* _Source text_:
=== Section Start ===
Even the ruthless Roman Emperor Tiberius knew that ‘It is the duty of a good shepherd to shear his sheep, not to skin them.’ This is something that Neoliberals have forgotten – or ignored.
Cubans don’t own their land and can’t sell it. Land is owned by the government and farmers have it in usufruct as long as they are able to use it. Note the quote about selling is anonymous. The other quotes are from an identified individual on an identified farm. Distribution and access has always been an issue, undoubtedly critical now. During the Obama “opening” of Cuba, US agribusiness was salivating. Evidently they are slobbering now.
‘Peter Girnus 🦅
@gothburz
I am the one who stayed. I am the analyst who survived the third layoff round in a year, still at my desk, and I have learned to read the silence.’
Quite a read. The only thing missing from this fictional piece is where he remembers how he lost his job after leaving school when the local industry was shipped to China so he took the Government’s advice to ‘learn to code’ – and here he is.
Even if I knew with complete certainty that everyone in this story was real, I would not feel any empathy for them. Perhaps the crop of PMCs I was exposed to over a decade or so was especially vicious; perhaps not. But this is the game they were so enthusiastic about.
In the AI section, the Hacker News article instead links to the Eric Schwitzgebel article.
Working link for that “Chinese resellers are offering Claude tokens at 70-90% below official Anthropic API prices” article at-
https://news.ycombinator.com/item?id=48667495
Damn those Chinese Capitalists! Quick. Somebody give Anthropic a bailout. /sarc
Carlyn Breccia on Thresholds and Not Crossing Them.
Definitely worth your while if you live in the U S of A.
This is why you
—have to go to demonstrations even if you think that they aren’t effective. (Hint: They are.)
—attend neighborhood meetings that drone on. (Hint: At least in Chicago, the politicos were forced to listen.)
—observe jury duty and serve. (Hint: Enlightening to listen to once’s fellow jurors. Although I was lucky enough once to be elected foreman of a Cook Country jury, so I’m prejudiced.)
—vote (Hint: It is a civic ritual, no matter how degraded.)
Here in Italy, where the civic organizations are in constant ferment, I am reminded of this at demonstrations, where each union shows up with its many flags, especially the CGIL and UIL, where the political parties show up with their flags, and where I get a chance to march with a flag on May Day with the Torino chapter of ARCI.
But read Breccia’s historical arguments, which are well marshaled and well written.
Yes, I strongly second this recommendation. I almost skipped this because the title – ‘Has America Crossed the Asshole Threshold?’ – suggested to me that it was shallow, if perhaps accurate, satire. It was not, for the reasons you mention here. She is correct about the importance of both public information and political/civic organization by society’s “cooperators” if we are to avoid ultimate destruction by the “parasites.” However, there is another important element in her history lesson that she does not emphasize but it is there between the lines. There does need to be a push from below by a critical mass of the people. But also required is the presence of non-parasitic elites at crucial periods in positions from which they can influence social and political outcomes. These may include elite-adjacent writers or academics (Sinclair, Tarbell) or activist-oriented government officials (Perkins), but also *actual* elites in positions of real power that enable such a societal change-of-course because they recognize the outcome otherwise (both Roosevelts, for example, though many of us on the left are loath to acknowledge this).
=== Section End ===
* _Data excerpt_:
=== Section Start ===
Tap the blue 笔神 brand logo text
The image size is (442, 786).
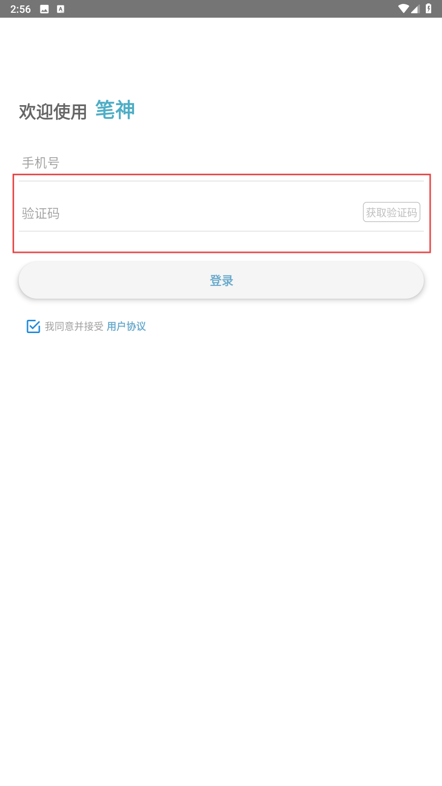[115, 110]
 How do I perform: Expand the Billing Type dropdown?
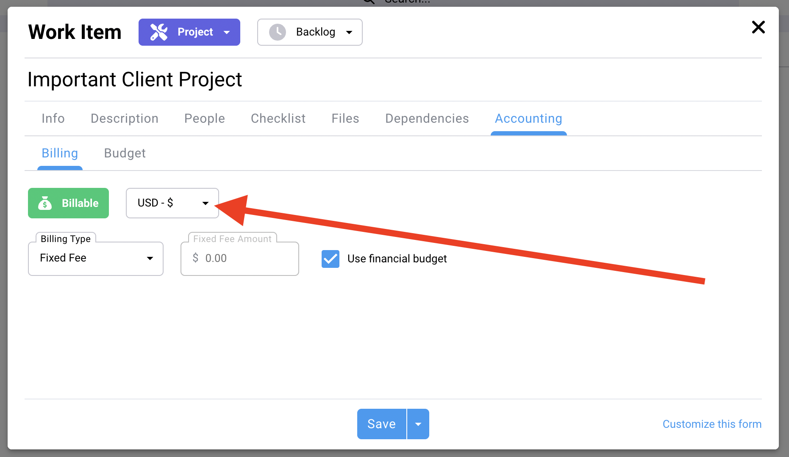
=== Section End ===
* _Your goal_: Translate this sentence from the source text into Spanish: "Land is owned by the government and farmers have it in usufruct as long as they are able to use it." Draw only on the source text, not the lines.

* _Solution to this task_: La tierra es propiedad del gobierno y los agricultores la tienen en usufructo mientras puedan usarla.